The title comes from Pope Urban's 11th century battle cry, meaning, "God wills it!" The book is even more historically accurate than "Son of the Morning Star" (there is no speculation). What makes it a "novel," in fact, is only Connell's employment of the voice of the scribe Jean de Joinville. Joinville, utterly without anachronism, tells us the story of the 200-year crusades, when Christians set out to slaughter the "heathen Muslims." Connell keeps the narrator confined within historical and conceptual limits, which shows the sharp contrast of morality then and now. Anecdotal asides show the murder of innocent Jews along the way (written with triumphant, disturbing braggadocio), and captured knights subjected to some seriously venal cruelties, including but not limited to being covered by excrement and led around by their entrails. The book, like "Son of the Morning Star," is drenched in blood. And it can be a bit of a hard read at first, as it moves with such violent historical sweep at a rate of about a year every two pages. Yet once you settle into it, once you realize it is like no other novel written, its remarkable and subtle intelligence is awe-inspiring.

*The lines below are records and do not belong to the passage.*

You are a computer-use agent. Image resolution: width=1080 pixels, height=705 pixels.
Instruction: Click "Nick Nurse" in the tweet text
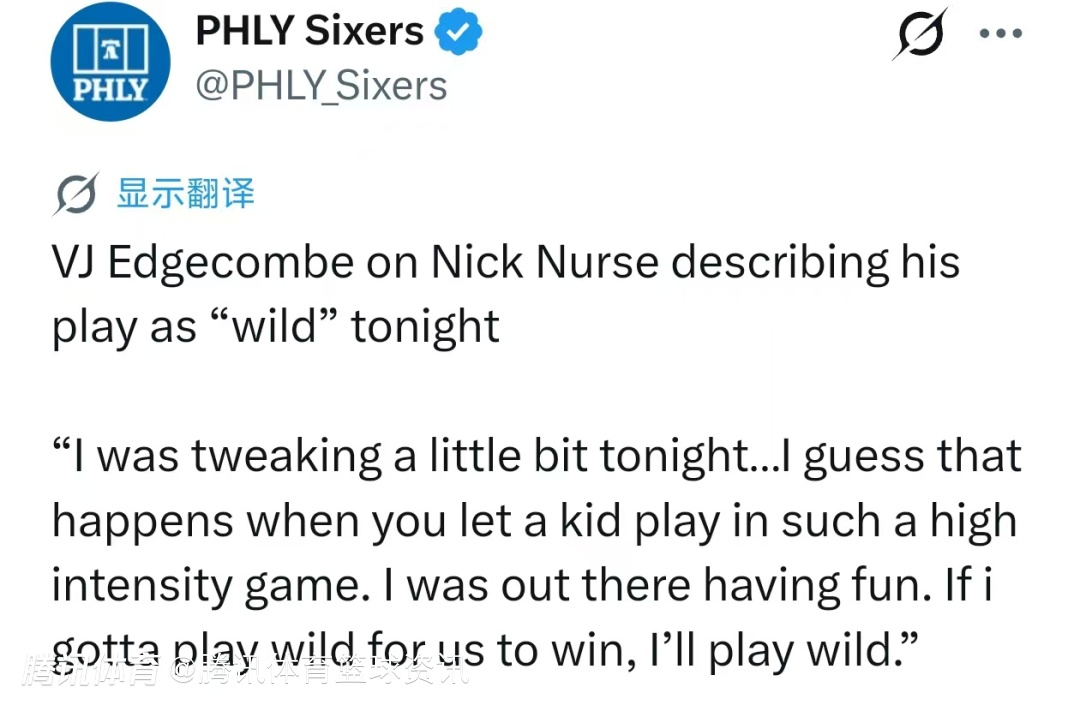coord(545,263)
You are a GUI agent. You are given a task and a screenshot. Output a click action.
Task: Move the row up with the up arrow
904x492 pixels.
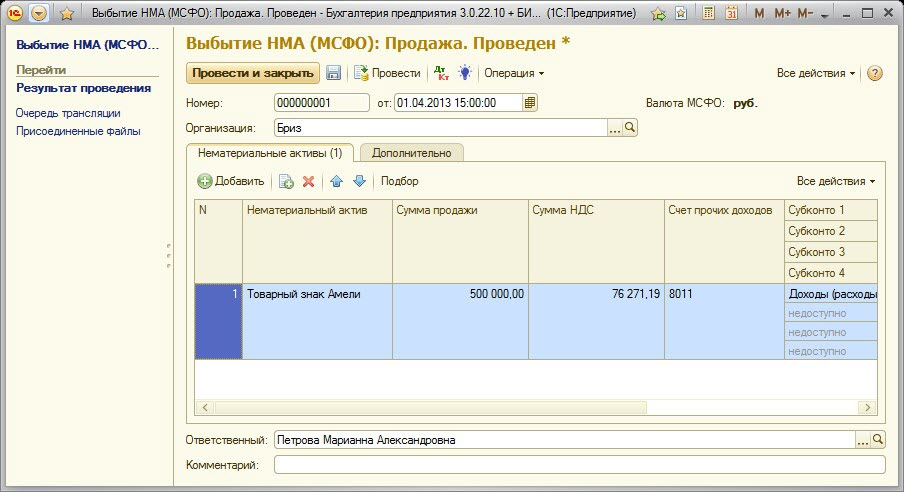coord(336,181)
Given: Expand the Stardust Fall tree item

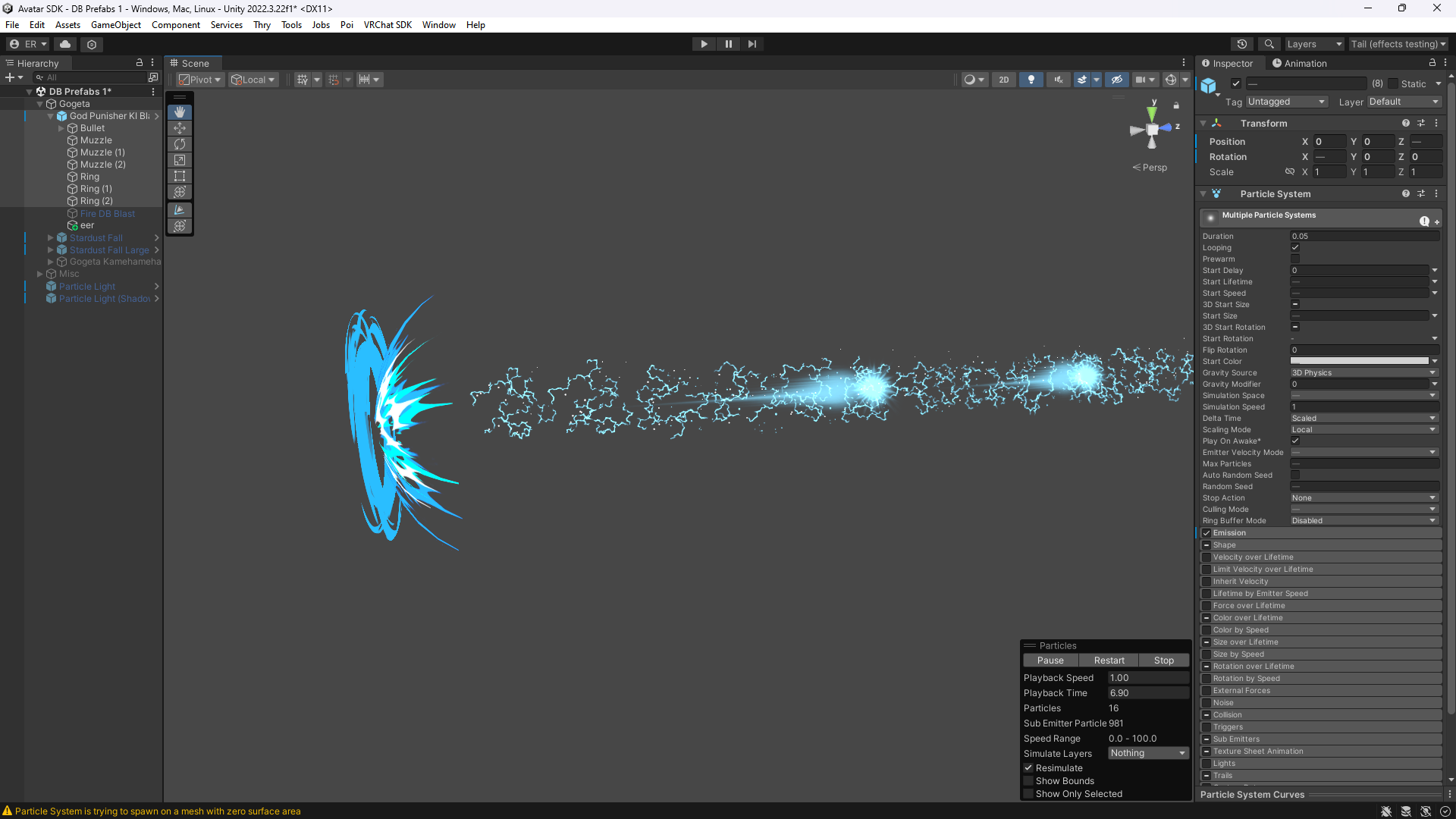Looking at the screenshot, I should [x=51, y=238].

It's no surprise that Connell is interested in this subject. After reading the book, his career, his art, made perfect sense to me. The roots of our civilization are soaked in blood. He didn't make that up. Connell's just obsessed with exploring it. Earl Summerfield, Muhlbach, Mr. and Mrs. Bridge, Custer, the explorers and adventurers of the essays, the alchemists and Jean de Joinville are all characters on the same time line, all sprung from the same ideological basis, for both better and worse. Connell has been on a quiet mission, as an artist, historian and, perhaps most of all, as a gloriously insidious philosopher of our true heritage, for more than 50 years. He's produced five unexpected, wholly original American classics. Living American authors of his stature can be counted on one hand.